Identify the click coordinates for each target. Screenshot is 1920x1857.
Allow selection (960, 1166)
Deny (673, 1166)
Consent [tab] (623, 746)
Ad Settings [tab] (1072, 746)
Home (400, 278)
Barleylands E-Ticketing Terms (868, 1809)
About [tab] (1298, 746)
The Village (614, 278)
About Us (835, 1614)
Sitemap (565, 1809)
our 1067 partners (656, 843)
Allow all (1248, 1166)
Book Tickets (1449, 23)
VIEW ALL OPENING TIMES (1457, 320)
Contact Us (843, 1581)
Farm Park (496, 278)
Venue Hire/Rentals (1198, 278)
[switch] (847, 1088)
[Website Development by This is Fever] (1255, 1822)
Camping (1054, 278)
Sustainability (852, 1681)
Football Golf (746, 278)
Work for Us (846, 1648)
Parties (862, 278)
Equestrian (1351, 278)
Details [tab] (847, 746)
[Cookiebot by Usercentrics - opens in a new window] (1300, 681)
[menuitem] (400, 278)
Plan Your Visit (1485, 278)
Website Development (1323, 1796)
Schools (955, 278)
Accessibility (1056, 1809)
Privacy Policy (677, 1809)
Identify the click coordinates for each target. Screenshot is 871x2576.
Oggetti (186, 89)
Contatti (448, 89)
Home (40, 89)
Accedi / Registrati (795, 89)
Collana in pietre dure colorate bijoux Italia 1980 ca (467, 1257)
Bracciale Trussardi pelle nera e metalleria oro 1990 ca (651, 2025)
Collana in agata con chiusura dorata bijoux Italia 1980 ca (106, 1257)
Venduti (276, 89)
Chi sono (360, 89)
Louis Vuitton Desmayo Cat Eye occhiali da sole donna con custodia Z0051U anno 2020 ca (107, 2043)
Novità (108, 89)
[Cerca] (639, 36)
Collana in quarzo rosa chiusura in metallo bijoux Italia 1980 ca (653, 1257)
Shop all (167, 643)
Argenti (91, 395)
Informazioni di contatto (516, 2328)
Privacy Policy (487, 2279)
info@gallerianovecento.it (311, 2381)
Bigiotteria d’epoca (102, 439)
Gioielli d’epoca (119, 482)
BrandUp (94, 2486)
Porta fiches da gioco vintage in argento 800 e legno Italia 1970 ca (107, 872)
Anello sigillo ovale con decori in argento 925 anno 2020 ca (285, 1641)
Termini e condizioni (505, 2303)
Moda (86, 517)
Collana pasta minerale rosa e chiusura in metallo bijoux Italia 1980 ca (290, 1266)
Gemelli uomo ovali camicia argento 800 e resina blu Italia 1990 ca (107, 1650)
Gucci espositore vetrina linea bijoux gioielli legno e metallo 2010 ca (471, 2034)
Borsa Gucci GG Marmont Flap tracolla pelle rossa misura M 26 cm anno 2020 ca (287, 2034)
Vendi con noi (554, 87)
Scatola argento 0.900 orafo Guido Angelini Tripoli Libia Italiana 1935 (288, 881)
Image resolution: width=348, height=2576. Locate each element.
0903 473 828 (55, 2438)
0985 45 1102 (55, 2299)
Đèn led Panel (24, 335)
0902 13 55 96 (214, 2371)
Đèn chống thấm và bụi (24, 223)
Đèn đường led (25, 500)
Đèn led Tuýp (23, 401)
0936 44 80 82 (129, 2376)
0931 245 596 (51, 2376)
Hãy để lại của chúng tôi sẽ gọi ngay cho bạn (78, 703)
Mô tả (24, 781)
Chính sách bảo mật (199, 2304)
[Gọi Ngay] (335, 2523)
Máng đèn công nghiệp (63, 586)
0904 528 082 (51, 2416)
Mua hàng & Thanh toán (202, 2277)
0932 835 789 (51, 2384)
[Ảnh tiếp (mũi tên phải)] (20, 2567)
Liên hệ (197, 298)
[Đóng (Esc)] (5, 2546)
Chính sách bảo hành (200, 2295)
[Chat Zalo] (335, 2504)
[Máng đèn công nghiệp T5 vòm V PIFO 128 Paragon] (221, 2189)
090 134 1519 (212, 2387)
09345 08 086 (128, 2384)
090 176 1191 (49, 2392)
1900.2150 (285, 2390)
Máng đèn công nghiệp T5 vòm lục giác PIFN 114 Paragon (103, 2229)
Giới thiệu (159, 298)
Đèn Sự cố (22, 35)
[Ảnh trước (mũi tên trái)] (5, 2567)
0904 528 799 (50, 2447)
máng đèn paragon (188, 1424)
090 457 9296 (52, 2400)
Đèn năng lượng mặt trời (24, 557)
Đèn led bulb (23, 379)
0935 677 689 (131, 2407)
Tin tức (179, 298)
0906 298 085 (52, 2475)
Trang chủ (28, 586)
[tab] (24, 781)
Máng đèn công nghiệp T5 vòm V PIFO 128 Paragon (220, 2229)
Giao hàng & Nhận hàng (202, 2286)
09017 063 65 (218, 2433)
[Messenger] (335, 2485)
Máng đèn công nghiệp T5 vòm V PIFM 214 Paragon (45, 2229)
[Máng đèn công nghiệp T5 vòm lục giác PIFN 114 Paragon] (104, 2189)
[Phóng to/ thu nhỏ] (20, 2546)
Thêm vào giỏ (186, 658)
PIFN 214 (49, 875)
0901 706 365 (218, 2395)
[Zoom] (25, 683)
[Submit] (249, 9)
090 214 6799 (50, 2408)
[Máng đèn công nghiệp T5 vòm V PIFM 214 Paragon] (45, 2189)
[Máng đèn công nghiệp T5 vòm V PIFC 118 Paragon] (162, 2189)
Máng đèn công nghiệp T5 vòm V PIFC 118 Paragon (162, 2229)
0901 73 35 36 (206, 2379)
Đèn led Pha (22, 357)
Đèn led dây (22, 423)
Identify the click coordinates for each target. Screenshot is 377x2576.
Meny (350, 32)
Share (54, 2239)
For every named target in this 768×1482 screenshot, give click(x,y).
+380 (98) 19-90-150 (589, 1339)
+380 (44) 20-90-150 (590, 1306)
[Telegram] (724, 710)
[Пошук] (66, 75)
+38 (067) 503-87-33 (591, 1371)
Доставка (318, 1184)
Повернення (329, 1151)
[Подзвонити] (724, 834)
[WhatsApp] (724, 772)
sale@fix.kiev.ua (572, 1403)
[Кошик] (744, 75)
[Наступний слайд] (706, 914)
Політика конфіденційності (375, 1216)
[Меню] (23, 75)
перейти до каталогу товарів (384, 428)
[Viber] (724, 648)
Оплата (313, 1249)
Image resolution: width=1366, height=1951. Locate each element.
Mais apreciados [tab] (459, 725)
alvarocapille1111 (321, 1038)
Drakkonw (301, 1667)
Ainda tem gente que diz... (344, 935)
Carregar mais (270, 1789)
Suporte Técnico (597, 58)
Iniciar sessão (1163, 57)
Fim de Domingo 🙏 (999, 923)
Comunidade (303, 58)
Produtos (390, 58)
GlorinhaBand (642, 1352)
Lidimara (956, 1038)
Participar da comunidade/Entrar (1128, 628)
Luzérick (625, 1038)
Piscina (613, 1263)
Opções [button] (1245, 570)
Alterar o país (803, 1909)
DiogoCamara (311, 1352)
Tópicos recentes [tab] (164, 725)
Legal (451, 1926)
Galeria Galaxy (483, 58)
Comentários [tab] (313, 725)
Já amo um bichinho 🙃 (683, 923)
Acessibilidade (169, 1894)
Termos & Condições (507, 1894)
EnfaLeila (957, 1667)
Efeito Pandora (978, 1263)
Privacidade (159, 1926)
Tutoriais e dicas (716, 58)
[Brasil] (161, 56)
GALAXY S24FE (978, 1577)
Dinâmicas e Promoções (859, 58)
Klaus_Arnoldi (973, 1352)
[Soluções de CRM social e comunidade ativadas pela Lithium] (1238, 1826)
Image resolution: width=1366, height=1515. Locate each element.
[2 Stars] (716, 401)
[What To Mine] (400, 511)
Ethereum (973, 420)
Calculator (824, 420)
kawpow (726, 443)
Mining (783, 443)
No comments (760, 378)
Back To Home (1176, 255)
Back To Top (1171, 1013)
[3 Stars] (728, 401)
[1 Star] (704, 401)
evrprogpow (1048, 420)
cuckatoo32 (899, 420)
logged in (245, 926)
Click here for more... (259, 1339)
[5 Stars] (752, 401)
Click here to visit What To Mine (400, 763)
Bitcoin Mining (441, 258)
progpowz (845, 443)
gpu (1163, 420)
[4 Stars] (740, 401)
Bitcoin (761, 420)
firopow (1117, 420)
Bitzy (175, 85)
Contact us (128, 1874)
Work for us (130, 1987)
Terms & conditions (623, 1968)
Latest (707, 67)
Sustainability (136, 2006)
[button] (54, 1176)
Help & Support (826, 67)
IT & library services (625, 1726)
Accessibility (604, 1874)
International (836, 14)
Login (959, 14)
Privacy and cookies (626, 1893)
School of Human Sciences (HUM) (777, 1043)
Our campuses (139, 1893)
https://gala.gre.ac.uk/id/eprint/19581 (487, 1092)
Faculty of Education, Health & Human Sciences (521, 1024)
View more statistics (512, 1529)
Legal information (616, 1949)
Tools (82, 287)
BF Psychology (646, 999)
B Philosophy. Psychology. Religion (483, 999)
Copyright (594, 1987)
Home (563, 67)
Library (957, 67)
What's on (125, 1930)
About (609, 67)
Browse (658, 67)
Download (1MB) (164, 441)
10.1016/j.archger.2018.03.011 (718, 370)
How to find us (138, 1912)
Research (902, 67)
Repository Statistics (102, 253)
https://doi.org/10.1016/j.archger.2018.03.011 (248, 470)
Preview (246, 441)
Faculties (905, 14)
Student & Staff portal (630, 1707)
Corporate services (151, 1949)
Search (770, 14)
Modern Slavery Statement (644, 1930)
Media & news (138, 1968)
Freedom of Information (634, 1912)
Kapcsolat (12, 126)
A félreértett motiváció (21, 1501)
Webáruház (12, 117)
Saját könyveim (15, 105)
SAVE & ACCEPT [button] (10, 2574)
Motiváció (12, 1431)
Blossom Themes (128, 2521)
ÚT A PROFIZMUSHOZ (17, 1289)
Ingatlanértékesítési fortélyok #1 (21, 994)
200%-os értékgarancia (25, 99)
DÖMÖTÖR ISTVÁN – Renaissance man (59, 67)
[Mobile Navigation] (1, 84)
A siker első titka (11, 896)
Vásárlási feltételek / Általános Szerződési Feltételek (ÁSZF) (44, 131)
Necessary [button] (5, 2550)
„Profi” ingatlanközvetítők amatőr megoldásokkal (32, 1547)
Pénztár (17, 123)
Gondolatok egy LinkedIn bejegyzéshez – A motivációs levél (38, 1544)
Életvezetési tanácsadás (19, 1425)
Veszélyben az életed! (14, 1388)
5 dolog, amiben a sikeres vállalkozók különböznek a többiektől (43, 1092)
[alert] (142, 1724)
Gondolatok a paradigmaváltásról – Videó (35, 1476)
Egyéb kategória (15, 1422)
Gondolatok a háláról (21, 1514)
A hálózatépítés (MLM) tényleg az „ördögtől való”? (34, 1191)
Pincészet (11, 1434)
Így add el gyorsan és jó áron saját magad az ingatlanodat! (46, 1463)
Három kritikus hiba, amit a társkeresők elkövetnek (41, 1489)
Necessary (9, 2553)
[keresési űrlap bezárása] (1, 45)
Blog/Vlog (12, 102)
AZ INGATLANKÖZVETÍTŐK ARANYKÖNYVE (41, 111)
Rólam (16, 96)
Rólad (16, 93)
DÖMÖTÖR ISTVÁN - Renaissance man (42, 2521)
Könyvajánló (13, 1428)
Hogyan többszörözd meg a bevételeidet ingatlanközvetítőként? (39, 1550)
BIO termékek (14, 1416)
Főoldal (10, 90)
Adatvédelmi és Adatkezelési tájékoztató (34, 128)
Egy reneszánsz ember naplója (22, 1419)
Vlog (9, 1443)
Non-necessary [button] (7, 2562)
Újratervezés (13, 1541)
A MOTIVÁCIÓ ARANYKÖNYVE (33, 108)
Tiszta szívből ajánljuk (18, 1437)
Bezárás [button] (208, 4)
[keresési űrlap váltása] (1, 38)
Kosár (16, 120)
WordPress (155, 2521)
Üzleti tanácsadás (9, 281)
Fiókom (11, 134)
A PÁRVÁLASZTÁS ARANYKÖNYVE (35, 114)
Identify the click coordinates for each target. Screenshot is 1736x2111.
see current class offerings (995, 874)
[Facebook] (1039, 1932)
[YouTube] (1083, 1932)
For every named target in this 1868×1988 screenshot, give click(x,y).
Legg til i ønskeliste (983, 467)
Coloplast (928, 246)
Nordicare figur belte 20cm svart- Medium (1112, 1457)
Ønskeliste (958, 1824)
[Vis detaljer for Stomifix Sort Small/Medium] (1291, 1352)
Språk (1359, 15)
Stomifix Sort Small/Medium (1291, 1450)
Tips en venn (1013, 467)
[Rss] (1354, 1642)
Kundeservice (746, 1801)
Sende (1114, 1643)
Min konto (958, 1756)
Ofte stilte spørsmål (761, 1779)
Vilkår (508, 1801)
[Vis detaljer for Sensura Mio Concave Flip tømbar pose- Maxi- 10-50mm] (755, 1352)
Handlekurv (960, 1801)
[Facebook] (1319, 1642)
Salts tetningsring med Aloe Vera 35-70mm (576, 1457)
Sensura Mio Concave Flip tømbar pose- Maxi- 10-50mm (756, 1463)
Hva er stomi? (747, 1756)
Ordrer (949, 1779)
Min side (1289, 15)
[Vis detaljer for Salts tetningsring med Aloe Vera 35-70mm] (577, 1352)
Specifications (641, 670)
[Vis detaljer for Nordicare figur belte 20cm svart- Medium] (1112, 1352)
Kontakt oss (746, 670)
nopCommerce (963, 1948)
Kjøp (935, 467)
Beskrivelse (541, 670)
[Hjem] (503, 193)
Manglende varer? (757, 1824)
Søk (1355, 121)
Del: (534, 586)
----------
_WHAT THE EXERCISE ASKS:_
Each line from the top of the material above through the line containing "Allow all (1248, 1166)" must be output exactly, and no other line.

_ANSWER TO THIS TASK:_
Identify the click coordinates for each target. Screenshot is 1920x1857.
Allow selection (960, 1166)
Deny (673, 1166)
Consent [tab] (623, 746)
Ad Settings [tab] (1072, 746)
Home (400, 278)
Barleylands E-Ticketing Terms (868, 1809)
About [tab] (1298, 746)
The Village (614, 278)
About Us (835, 1614)
Sitemap (565, 1809)
our 1067 partners (656, 843)
Allow all (1248, 1166)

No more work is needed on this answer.